**Exercise**. Nothing should be dropped or changed: copy every line of the listing.

**The input**.
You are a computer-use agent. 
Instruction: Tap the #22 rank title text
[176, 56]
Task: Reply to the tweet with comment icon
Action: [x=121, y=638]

**Answer to this task**.
You are a computer-use agent. 
Instruction: Tap the #22 rank title text
[176, 56]
Task: Reply to the tweet with comment icon
Action: [x=121, y=638]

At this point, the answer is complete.